Nearly all the frameshifting used for gene expression involves moving the reading frame one base either 'backwards' or 'forwards' on mRNA. In rare cases, a constellation of signals causes decoding to resume after a block of nucleotides are traversed without specifying any amino acid. Signals in mRNA specify the resumption site. The current record distance efficiently 'bypassed' this way is a 50-nucleotide non-coding sequence. There is even a case in all bacteria where the resumption of decoding after interruption is on a different, specialized RNA.

These gymnastic feats are not the only way in which standard genetic readout is locally reprogrammed. Signals in mRNA can redefine 'stop' codons to specify an amino acid. Sometimes, this is to permit ribosomes to access coding sequence from further on, in which case the identity of the amino acid specified by the redefinition is unimportant. In other cases, redefinition is used to specify selenocysteine, the twenty-first directly encoded amino acid.

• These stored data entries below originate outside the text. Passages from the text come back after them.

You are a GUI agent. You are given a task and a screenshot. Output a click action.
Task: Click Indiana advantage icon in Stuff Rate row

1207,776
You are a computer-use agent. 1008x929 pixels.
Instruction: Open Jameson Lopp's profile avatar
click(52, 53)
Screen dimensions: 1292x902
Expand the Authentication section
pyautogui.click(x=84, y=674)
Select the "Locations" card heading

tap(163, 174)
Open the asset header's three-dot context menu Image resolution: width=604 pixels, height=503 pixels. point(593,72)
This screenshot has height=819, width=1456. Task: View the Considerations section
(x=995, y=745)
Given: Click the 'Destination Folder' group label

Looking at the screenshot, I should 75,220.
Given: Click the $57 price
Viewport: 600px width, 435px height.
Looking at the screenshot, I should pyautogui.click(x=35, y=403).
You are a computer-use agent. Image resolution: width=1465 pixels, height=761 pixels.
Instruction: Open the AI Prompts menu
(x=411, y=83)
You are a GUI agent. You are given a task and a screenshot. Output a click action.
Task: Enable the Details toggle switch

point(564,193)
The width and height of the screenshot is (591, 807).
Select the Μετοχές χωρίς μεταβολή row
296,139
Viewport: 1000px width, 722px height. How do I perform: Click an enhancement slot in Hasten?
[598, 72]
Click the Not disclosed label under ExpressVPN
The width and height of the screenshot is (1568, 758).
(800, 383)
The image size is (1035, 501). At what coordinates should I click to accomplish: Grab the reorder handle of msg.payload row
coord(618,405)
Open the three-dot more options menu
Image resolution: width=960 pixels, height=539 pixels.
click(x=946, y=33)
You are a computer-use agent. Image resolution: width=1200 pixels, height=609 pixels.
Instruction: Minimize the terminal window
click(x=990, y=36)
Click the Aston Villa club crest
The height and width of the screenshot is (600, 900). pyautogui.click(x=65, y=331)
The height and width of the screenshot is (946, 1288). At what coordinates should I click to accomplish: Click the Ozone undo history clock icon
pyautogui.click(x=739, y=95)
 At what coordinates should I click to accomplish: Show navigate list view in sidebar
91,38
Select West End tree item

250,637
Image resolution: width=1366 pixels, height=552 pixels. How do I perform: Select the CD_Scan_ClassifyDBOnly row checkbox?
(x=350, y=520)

Apart from these cases of code extension where standard readout is dynamically and transitorily overridden (recoding), the standard reading frame is maintained with high accuracy. Errors in frame maintenance have a high cost, as they result in truncated proteins. Truncated proteins also derive from substitution mutants that create a premature stop codon: this type of mutant is responsible for about a quarter of human genetic diseases. Nevertheless, errors that give read-through of a premature stop codon, and certain framing errors near a frameshift mutation can lead to a small amount of full-length protein. The low efficiency of read-through of a stop codon can be increased by aminoglycoside antibiotics that decrease the fidelity of protein synthesis. The potential of this process for ameliorating genetic disease is now being assessed in clinical trials.

The importance of the concept of the principles of genetic decoding, proved 40 years ago, remains huge. Even when current advances in molecular biological and structural tools reveal the dynamics of its mechanism in ribosomes, the permutations will continue to challenge and surprise us.

FURTHER READING

Crick, F. H. C. et al. General nature of the genetic code for proteins. Nature 192, 1227–1232 (1961). Crick, F. What Mad Pursuit. A Personal View of Scientific Discovery Ch. 12, Triplets (Basic Books, New York, 1988). Judson, H. F. The Eighth Day of Creation (Simon & Schuster, New York, 1979). Atkins, J. F. et al. Dynamics of the genetic code. In The RNA World 2nd edn (eds Gesteland, R. F. et al.) 637–673 (Cold Spring Harbor Laboratory Press, New York, 1999).